September 19 2014 Latest news:
Monday, July 9, 2012
When the prime minister was a fresh-faced leader trying to rebrand his party, complaining about the EU became taboo. People did not want to hear the Tories moaning about Europe, said David Cameron.
Today things could not be more different. Mr Cameron constantly seeks to underline how central the eurozone’s success is to the British economy.
Meanwhile as Conservative backbenchers question his blue credentials he has discovered a willingness to discuss a referendum on Britain’s relationship with the EU.
With continental states looking to restructure the union due to the eurozone crisis, Tory eurosceptics believe this is the time to fundamentally change Britain’s position in the European family; and at the forefront of those looking at reform is East Anglian Member of the European Parliament Geoffrey Van Orden.
He has been an MEP since 1999 specialising in foreign affairs, defence, terrorism, immigration and energy issues. He is also the Conservative spokesman on defence and security.
But being a part of the European system has not stymied his desire to transform it; in 2010 he founded the think tank New Direction, involvement in which has shaped his views on what the EU needs to do to escape its crisis.
Both Mr Cameron and George Osborne have argued that if the eurozone wants to resolve its problems it must follow the “remorseless logic” of integration.
Their thinking is that to have European economic stability that will allow the UK flourish unhindered, the single currency must be underpinned by a single banking system and a single government.
Mr Van Orden said: “The point on remorseless logic is that there is truth in it, this is the problem and the question for the UK has been ‘when do we get off the bus?’
“We always said you can’t have single currency unless you also have a single economic governance and a single polity running it. For many years that has been our biggest objection to it.”
But the UK government urging other EU states to get into ever closer union has been uncomfortable for many Conservative politicians who see an EU super-state as an anathema.
Mr Van Orden gives a voice to that unease: “The concern from the UK point of view is one of isolation; the idea of a hostile block forming to the extent that it excludes the UK and takes decisions that impact on us financially and economically.
“That is something we want to avoid and that’s why its important we continue to take decisions that affect the single market, that those decisions are taken by the 27 [EU members] and not the 17 [eurozone states].”

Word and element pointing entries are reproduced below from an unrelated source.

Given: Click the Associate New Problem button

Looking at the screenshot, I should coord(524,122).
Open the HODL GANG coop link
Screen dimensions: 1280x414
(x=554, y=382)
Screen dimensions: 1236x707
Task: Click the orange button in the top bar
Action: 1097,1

He went on: “This is where I don’t support the idea if they want to go ahead and create a highly integrated European state with us on the outside – I don’t agree that’s a good idea for us or necessarily for them either.”
Mr Van Orden’s suggestion is that instead of locking states into the euro and accompanying political union, a notion pushed by people he calls “ayatollahs of integration”, the euro should be split into a ‘hard currency’ for countries like Germany and something else for struggling states.
Currencies for places like Greece and Portugal should be allowed to float separately from the ‘hard currency’ with separate exchange and interest rates, allowing those states room to take decisions to benefit their locality.
“Until they take decisions that are concerned with the financial and economic position rather than the political ones in terms of ever close integration they will not get out of this crisis,” said the Conservative.
The Tories have a reputation for self-destructing on Europe; part of the reason why talk of the EU was once banned by the prime minister.
But ever since Mr Cameron used the UK veto at an EU summit, boosting his poll ratings, Conservatives have been bolder in pushing the party onto a eurosceptic footing.
Mr Van Orden argues that the desire to reshape Britain’s relationship with the EU is not one held only by right-wing ‘gentlemen of the shires’.
He said: “In our own country whenever the prime minister says something vaguely critical about the EU certain parts of the media accuse him of playing to some swivel-eyed right wing element in the Conservative party.
“But this is mainstream thinking. The orthodoxy has shifted in Britain, most people are eurosceptic.”
As opposed to those on the Commons backbenches calling for an in/out referendum, Mr Van Orden wants the government to approach the issue differently.
He said: “I’ve long been a supporter of a referendum; I actually think it’s inevitable, it’s more a question of timing and content. I don’t think however that it’s a good idea to have an in/out referendum.
“It’s dangerous and people should be careful what they wish for - it might go the other way after all and then we would find ourselves on the path to closer integration.
“We know that the EU needs to be reshaped and the UK in particular needs a different sort of relationship. So we need to ask how we get from here to there.”
His suggestion is to hold a two-part referendum. First the government would come up with a list things it wants to change about the UK’s position, and then it would ask the country if it accepts this as a negotiating position when the chance to force a change comes.
Then when negotiations finish a second vote would be held on whether to accept the deal that has been struck. It is an approach Mr Van Orden says fulfils the desire of most Brits not to fully withdraw from Europe, but to strengthen Britain’s position and change the way it works with the EU.
With the prime minister’s new found readiness to talk about a referendum, the MEP is hoping the time has come for his ideas and that of his think tank.